Friday, March 7, 2008

Thursday Bloody Thursday

At the Film Forum last night, Violent Saturday, a sun-stroked DeLuxe Color noir mixed with Peyton Place-wrought melodrama from the 50s. Excellent location shooting in and around Brisbee, AZ, with some fine ‘Scope framing of the enormous copper mining operations that have ravaged the land there.

This is what bugged the hell ouf me. Hollywood only knows violence, in fact is so heavily invested in it that it must trump all other options. A subplot has an Amish farmer who, after saying he won’t resist evil with violence, takes up a pitchfork when his child is wounded by gunfire, easily giving way to vengeance. So much for his convictions. He’s got to be a man, at least as defined by Hollywood, and the 50s (and frankly, its not so different today). He harpoons the bad guy in the back before the baddie can finish off the wounded hero (a whack over the head wouldn’t have worked?).

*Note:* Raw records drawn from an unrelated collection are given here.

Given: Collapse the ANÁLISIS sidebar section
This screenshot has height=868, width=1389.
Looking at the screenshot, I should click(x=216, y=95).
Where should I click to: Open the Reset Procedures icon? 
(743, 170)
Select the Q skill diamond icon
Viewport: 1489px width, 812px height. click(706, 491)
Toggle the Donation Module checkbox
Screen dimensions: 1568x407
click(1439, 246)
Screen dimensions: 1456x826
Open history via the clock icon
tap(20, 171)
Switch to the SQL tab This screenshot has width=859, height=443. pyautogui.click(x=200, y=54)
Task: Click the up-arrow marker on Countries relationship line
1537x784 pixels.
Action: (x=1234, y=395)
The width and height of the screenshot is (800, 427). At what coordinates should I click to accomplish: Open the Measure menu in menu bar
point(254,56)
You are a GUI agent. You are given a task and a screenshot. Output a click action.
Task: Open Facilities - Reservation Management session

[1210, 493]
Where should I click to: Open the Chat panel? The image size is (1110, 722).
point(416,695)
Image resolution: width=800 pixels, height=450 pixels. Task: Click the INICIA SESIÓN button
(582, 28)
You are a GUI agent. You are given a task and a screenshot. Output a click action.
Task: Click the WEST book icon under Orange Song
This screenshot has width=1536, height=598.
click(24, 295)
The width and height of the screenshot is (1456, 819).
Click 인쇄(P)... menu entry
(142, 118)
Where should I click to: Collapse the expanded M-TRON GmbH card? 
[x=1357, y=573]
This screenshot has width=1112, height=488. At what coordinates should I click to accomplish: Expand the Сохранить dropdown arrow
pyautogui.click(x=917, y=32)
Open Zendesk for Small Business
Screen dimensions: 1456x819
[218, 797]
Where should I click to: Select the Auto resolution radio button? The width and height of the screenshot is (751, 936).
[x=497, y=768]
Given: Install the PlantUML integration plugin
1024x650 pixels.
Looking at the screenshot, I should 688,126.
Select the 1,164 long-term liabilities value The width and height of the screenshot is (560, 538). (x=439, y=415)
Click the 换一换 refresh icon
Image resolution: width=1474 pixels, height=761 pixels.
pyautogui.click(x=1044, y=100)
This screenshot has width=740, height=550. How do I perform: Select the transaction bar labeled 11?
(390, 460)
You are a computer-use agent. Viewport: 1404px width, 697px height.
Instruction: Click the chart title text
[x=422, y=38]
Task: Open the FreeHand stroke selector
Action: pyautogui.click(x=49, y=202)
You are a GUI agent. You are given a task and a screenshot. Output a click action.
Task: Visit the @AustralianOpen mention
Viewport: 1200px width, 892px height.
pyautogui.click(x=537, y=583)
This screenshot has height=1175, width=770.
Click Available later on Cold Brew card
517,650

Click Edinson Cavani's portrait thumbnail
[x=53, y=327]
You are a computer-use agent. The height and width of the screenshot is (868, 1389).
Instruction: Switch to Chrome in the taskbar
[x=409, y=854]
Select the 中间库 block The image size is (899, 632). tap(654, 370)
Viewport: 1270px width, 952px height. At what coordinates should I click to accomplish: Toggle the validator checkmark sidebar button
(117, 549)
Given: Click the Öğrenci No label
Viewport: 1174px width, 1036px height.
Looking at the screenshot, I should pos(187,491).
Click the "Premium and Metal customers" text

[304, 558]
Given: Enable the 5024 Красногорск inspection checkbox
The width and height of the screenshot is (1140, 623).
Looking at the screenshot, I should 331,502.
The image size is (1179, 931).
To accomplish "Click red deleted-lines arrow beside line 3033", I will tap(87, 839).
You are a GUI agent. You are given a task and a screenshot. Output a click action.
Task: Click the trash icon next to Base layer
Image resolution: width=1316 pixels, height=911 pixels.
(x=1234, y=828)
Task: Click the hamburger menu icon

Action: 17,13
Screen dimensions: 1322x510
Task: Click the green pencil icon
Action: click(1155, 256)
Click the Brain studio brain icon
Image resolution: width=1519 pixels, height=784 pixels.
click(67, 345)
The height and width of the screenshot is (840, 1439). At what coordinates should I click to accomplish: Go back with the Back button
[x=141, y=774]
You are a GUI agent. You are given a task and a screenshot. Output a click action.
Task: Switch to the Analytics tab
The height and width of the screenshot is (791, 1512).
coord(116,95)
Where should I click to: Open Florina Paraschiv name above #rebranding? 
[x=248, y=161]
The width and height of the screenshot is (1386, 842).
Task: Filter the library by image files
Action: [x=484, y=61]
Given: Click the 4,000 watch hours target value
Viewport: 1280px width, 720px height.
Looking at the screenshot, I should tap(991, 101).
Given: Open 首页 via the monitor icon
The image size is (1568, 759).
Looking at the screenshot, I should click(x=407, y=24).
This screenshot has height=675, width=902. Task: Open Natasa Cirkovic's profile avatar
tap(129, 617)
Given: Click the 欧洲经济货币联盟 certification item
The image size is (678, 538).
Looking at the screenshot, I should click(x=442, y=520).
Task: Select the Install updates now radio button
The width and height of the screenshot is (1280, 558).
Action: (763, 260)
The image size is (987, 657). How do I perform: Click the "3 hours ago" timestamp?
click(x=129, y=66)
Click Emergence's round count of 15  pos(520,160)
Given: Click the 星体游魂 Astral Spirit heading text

The movie tells us it’s natural, necessary, and damned good entertainment; we’re supposed to root for the holy man bought down to the animal level, the archaically unreal, “thee” and “thou”-ing types in black doing the right thing.

I was reminded of the Hutterites, a peripatetic sect that moved to our prairie states to escape being conscripted in the Tsar’s army. Come the jingoistic frenzy of the First World War, they stood by their faith again; and several were arrested, convicted, and sentenced for refusing to serve in the military; a couple were murdered in prison for their beliefs. The community largely moved to Canada after that. They don’t get many movies made about them, do they? And the shining example of non-violence, the Civil Rights Movement, when people stood up against the spit, rocks, fists, clubs, hoses, dogs, bullets, and bombs of the self-styled Christians and the agents of state terrorism defending racism? Perhaps a bio-pic here and an after school special there, but shying away from the implications of our voyeurism, our complicity with the narratives of force. That Malcolm X makes a better movie than MLK Jr is testament to the ideological point, one of so many things wrong with our entertainment system.